Discovering Important Experts for Mixture-of-Experts Models Pruning Through a Theoretical Perspective

Weizhong Huang; Yuxin Zhang; Xiawu Zheng; Fei Chao; Rongrong Ji; Liujuan Cao

Discovering Important Experts for Mixture-of-Experts Models Pruning Through a Theoretical Perspective

Weizhong Huang, Yuxin Zhang, Xiawu Zheng, Fei Chao, Rongrong Ji, Liujuan Cao

Published: 18 Sept 2025, Last Modified: 29 Oct 2025NeurIPS 2025 posterEveryoneRevisionsBibTeXCC BY 4.0

Keywords: Mixture-of-Experts Models, Network Pruning

TL;DR: We propose a superior MoE pruning framework that determines the importance of experts in MoE models through a theoretical perspective.

Abstract: Mixture-of-Experts (MoE) architectures enable efficient scaling of large language models but face prohibitive memory demands due to massive parameterization.

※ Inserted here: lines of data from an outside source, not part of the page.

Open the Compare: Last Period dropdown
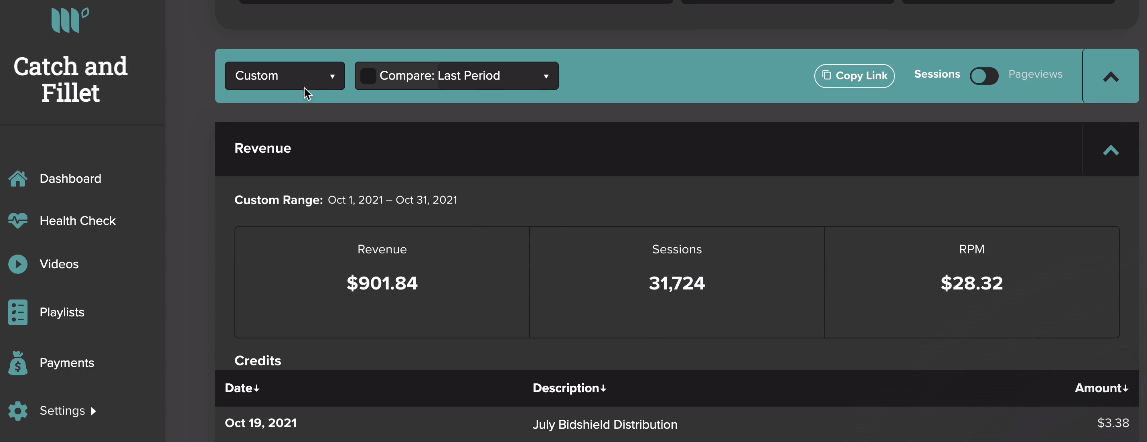1147x442 pixels. tap(457, 75)
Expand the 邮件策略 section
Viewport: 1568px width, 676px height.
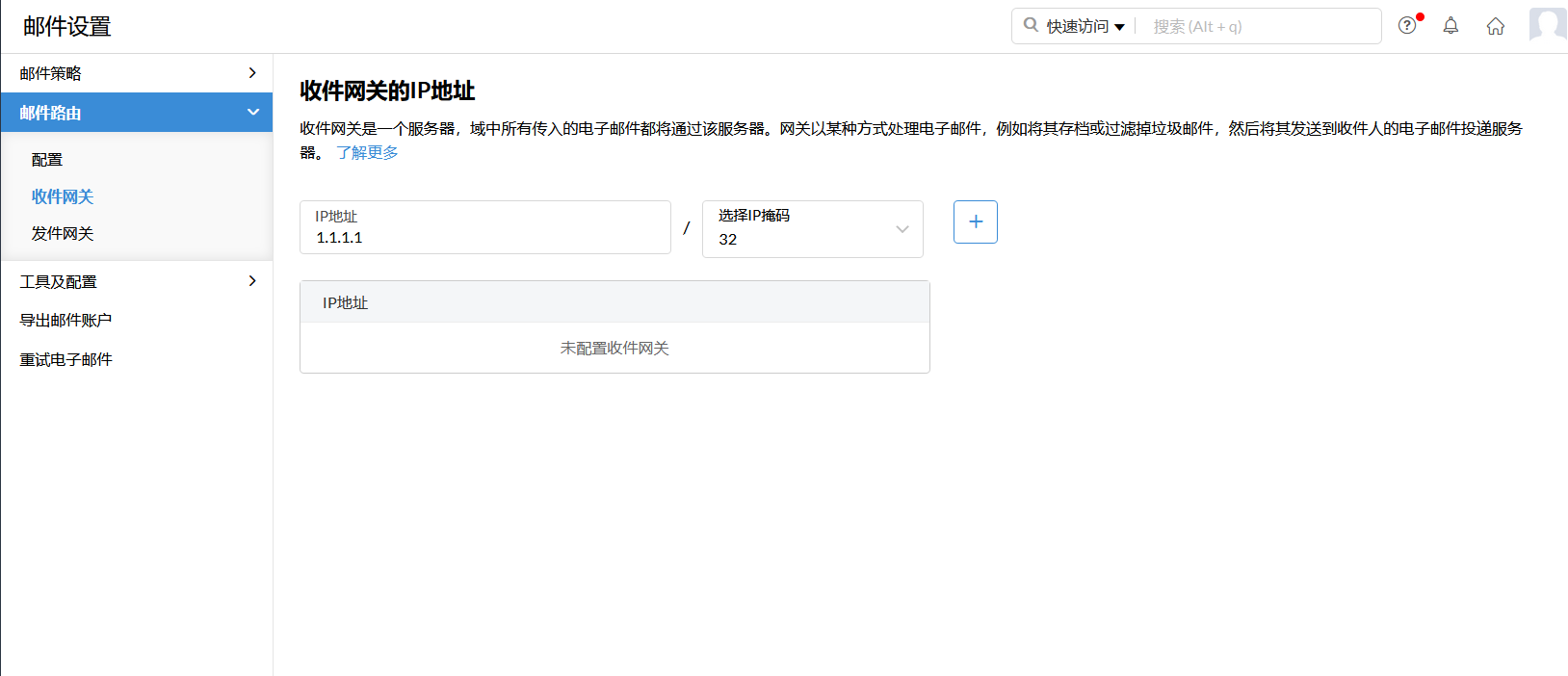[136, 73]
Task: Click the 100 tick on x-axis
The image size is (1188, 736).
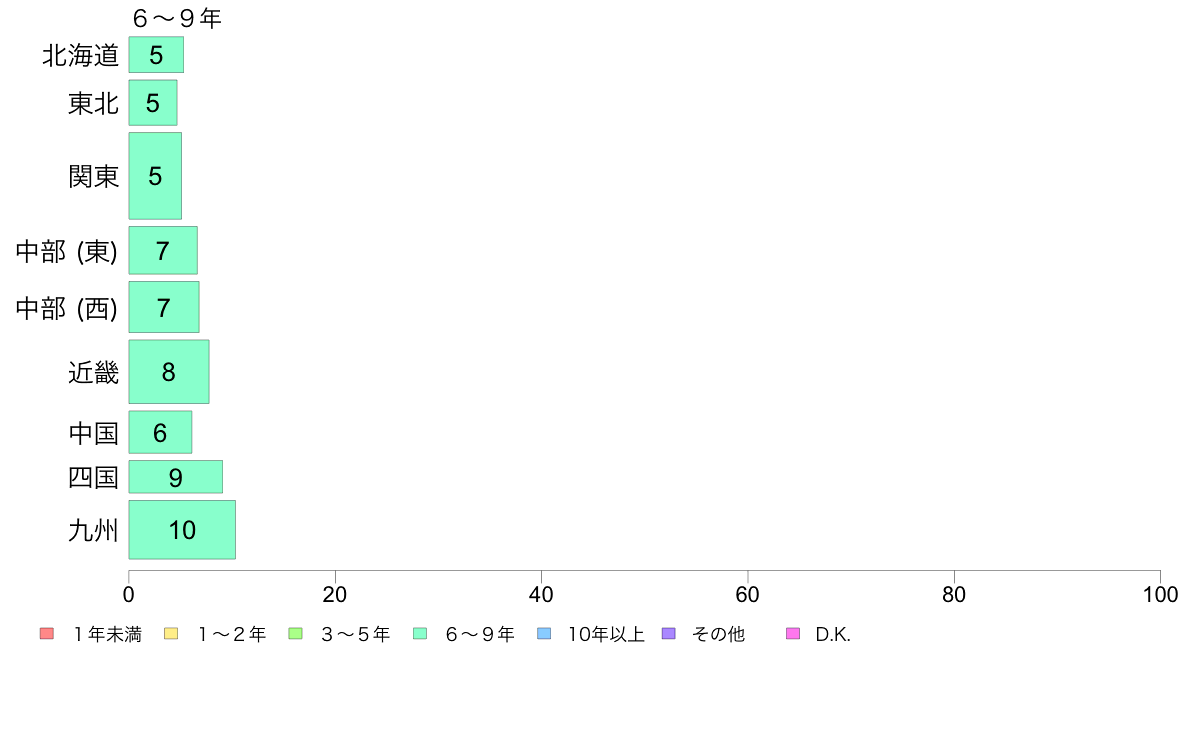Action: pyautogui.click(x=1160, y=594)
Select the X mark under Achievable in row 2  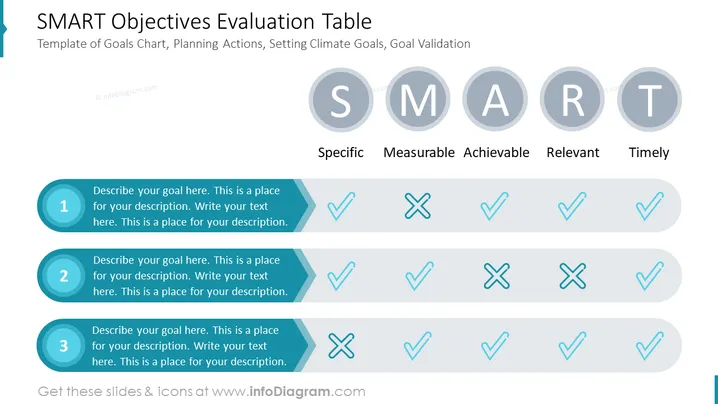497,276
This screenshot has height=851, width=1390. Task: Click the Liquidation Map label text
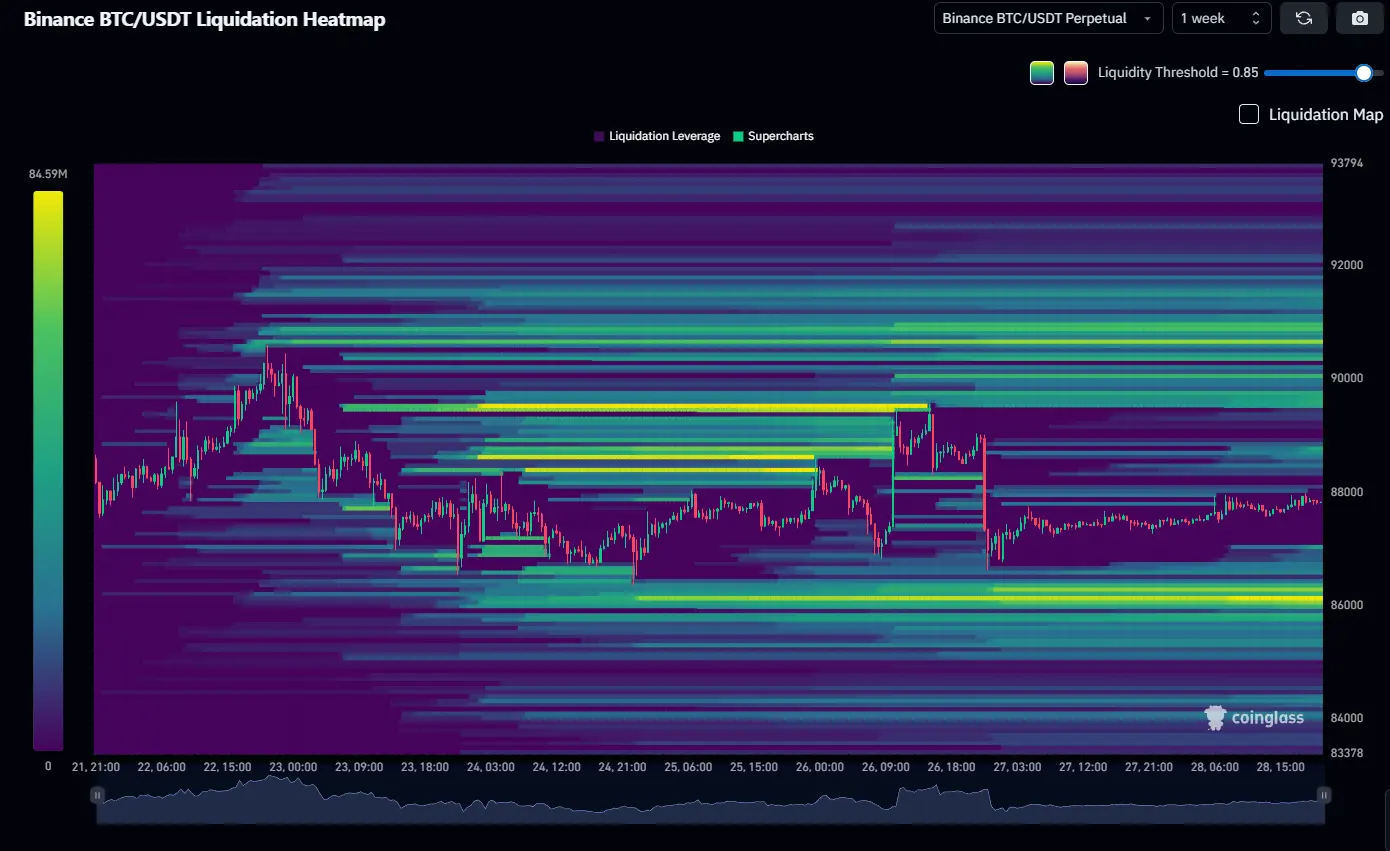pos(1325,114)
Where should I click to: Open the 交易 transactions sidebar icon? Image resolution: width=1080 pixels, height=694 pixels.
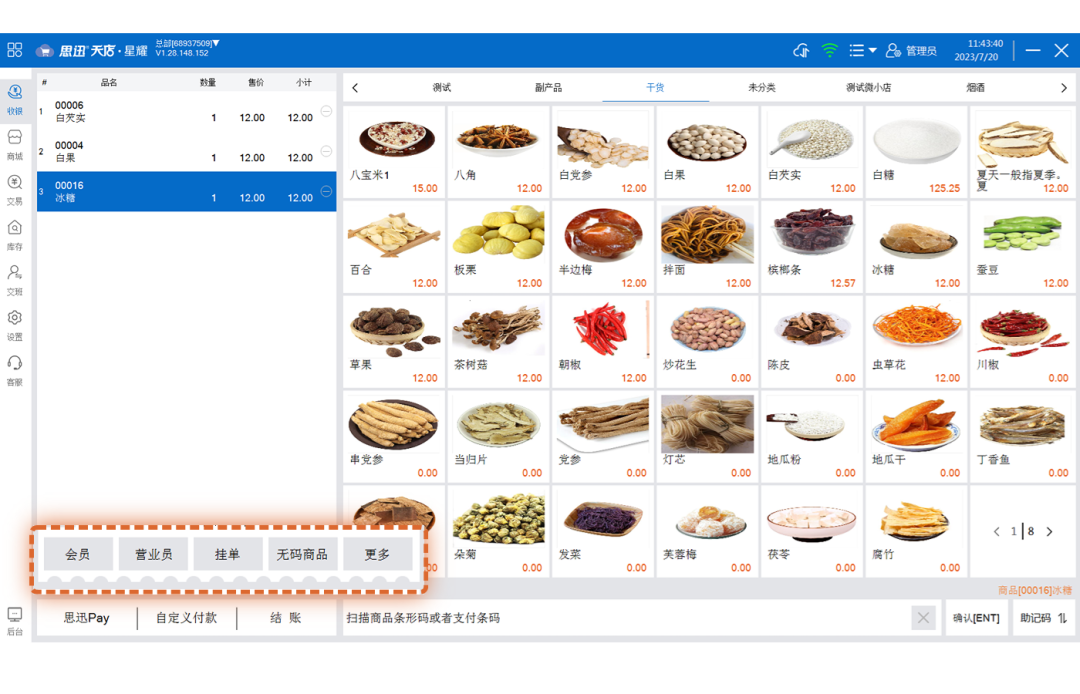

Existing pruning methods rely on heuristic metrics or impractical enumeration of expert subsets, leading to suboptimal performance or scalability. In this paper, we propose Shapley-MoE, an efficient pruning method for MoE models inspired by cooperative game theory. By quantifying each expert’s contribution via Shapley value, our method identifies important experts without exhaustive combination evaluations. To overcome the NP-hard complexity of exact Shapley computation, we introduce a Monte Carlo sampling strategy for efficient approximation that reduces complexity to quadratic time. However, vanilla Monte Carlo sampling still faces issues of insufficient estimation accuracy and low sampling efficiency. To address these issues, we further propose two novel methods to improve sampling accuracy and efficiency: (1) Early Truncation, which early terminates unstable sampling steps caused by overly small expert subsets, and (2) Router-Guided Importance Sampling, which prioritize sampling important expert subsets using gating activation probabilities. Both theoretical and experimental analyses show that both methods can accelerate Shapley value estimation and improve accuracy. Extensive empirical evaluations demonstrate that our pruned MoE models outperform existing expert pruning methods. Notably, when applied to the Qwen2-57B-A14B model, our method reduces the number of experts by 25% with only a 0.92 increase in perplexity and over 96.4% of the average zero-shot accuracy is maintained.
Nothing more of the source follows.